Section 30-3B-202, Ala.Code 1975, provides:
“(a) Except as otherwise provided in Section 30-3B-204, [Ala.Code 1975,] a court of this state which has made a child custody determination consistent with Section 30-3B-201 or Section 30-3B-203[, Ala.Code 1975,] has continuing, exclusive jurisdiction over the determination until:
“(1) A court of this state determines that neither the child, nor the child and one parent, nor the child and a person acting as a parent have a significant connection with this state and that substantial evidence is no longer available in this state concerning the child’s care, protection, training, and personal relationships; or
“(2) A court of this state or a court of another state determines that the child, the child’s parents, and any person acting as a parent do not presently reside in this state.

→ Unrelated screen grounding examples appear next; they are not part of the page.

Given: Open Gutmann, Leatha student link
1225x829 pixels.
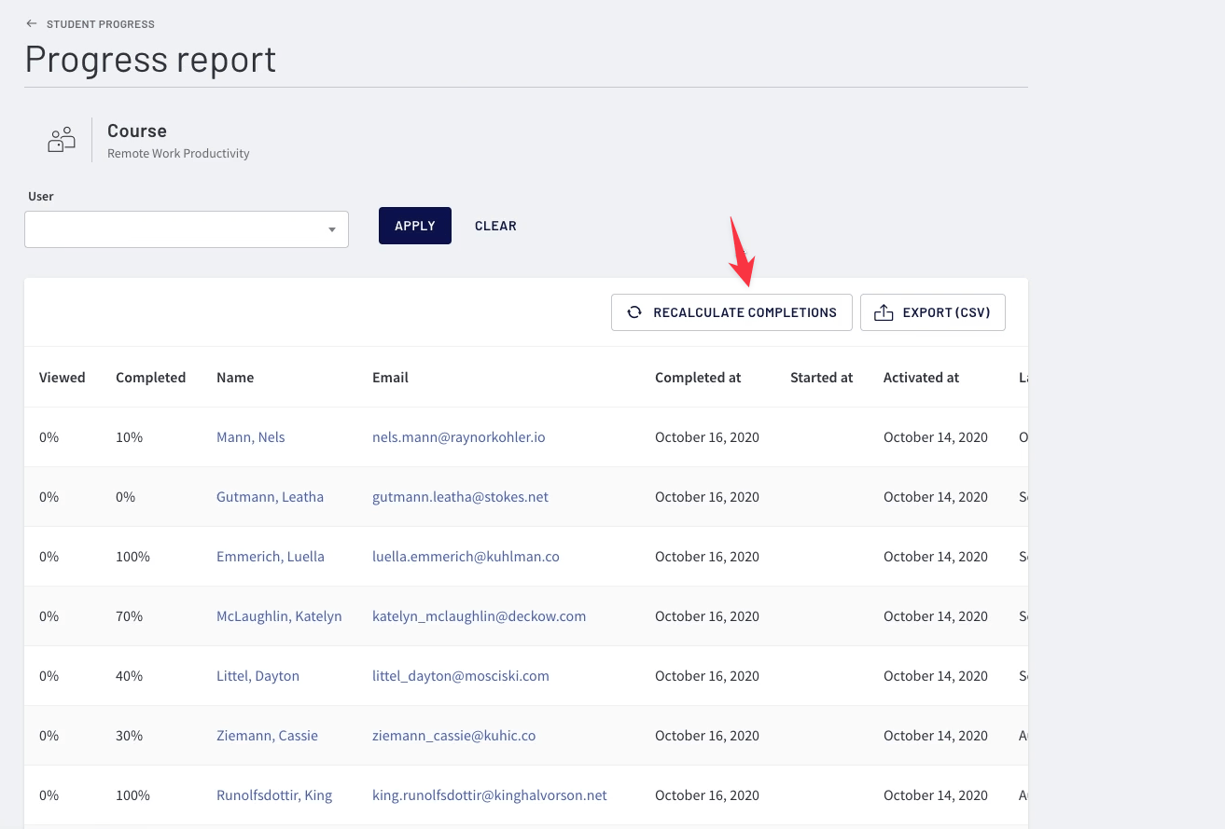Looking at the screenshot, I should (270, 497).
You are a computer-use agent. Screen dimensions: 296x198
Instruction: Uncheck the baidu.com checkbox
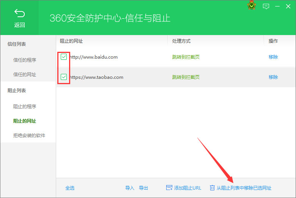click(64, 57)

“(b) A court of this state which has made a child custody determination and does not have continuing, exclusive jurisdiction under this section may modify that determination only if it has jurisdiction to make an initial determination under Section 30-3B-201.”

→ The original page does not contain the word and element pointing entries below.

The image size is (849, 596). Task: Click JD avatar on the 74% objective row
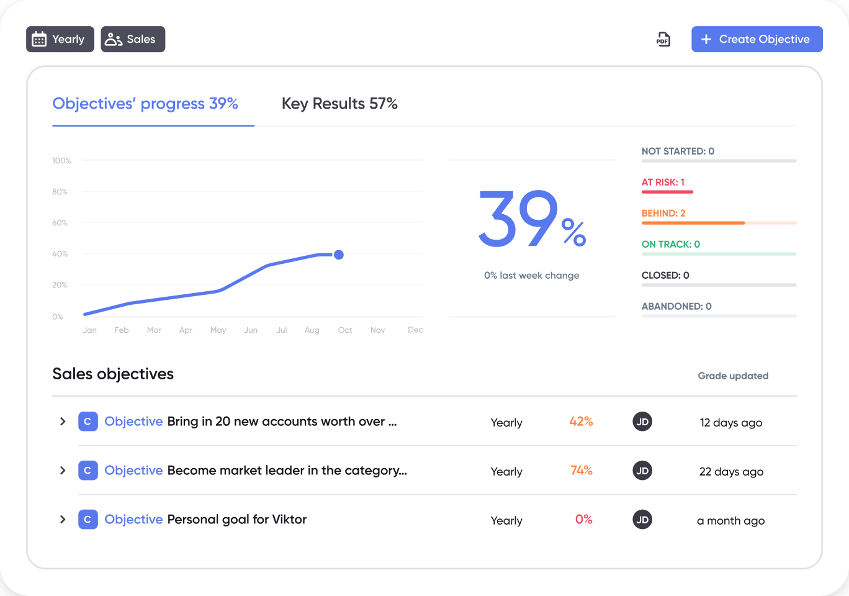click(642, 471)
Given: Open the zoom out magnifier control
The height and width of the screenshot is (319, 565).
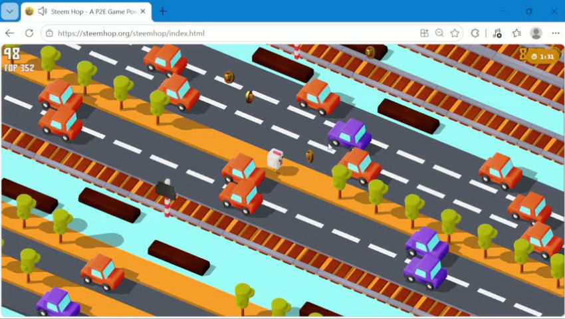Looking at the screenshot, I should 439,33.
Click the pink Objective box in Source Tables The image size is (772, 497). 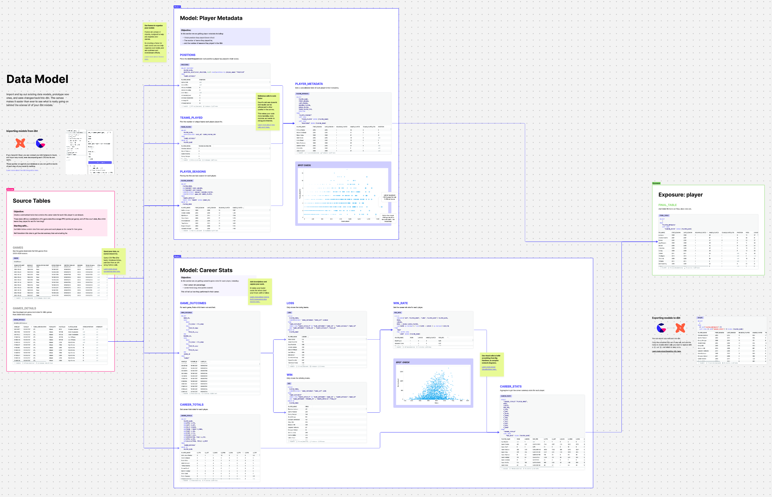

In the present case, it is apparent from the attachments to the mandamus petition that the Coffee Juvenile Court exercised jurisdiction to determine the father’s paternity of the child and to order child support in 2009. That judgment entered by the Coffee Juvenile Court constituted an implied award of custody to the mother. See, e.g., R.W. v. D.S., 85 So.3d 1005, 1007 (Ala.Civ.App.2011) (holding that “a paternity judgment awarding child support to a particular individual constitutes an implied award of custody of the child to that recipient”). Thus, pursuant to § 30-3B-202, the Coffee Juvenile Court would have continuing exclusive jurisdiction over the child-custody determination unless a court of this state were to determine that one of the conditions for termination of that jurisdiction exists; there is no information in the attachments indicating that a court of this state has done so. Although in Alabama a circuit court has no jurisdiction to modify a custody determination made by an Alabama juvenile court, it may exercise temporary emergency jurisdiction under Aa.Code 1975, § 30-3B-204. The allegations in the father’s petition for custody are sufficient to invoke that temporary emergency jurisdiction. See § 30-3B-204(a). The mother has failed to provide this court with any evidence indicating that no emergency exists and does not argue that the Aabama court failed to comply with the statutory requirements and limitations regarding temporary emergency jurisdiction, see § 30-3B-204(e) & (d). Thus, we have no choice but to deny the mother’s petition. See, e.g., Ex parte Diefenbach, 64 So.3d at 1095-96 (“The bur*904den is on the mother, as the party seeking mandamus relief, to demonstrate her right to relief_ Given the materials submitted in this matter, this court is unable to determine whether Illinois, or another state, has jurisdiction.... Accordingly, we must conclude that the mother has not demonstrated that the trial court would not have jurisdiction ... to consider an initial custody determination or, therefore, that the trial court lacked jurisdiction to modify the Florida [custody] judgment under the [Uniform Child Custody Jurisdiction and Enforcement Act, § 30-3B-101 et seq., Ala.Code 1975].”).
PETITION DENIED.
THOMPSON, P.J., and PITTMAN and DONALDSON, JJ., concur. THOMAS, J., concurs in the result, without writing.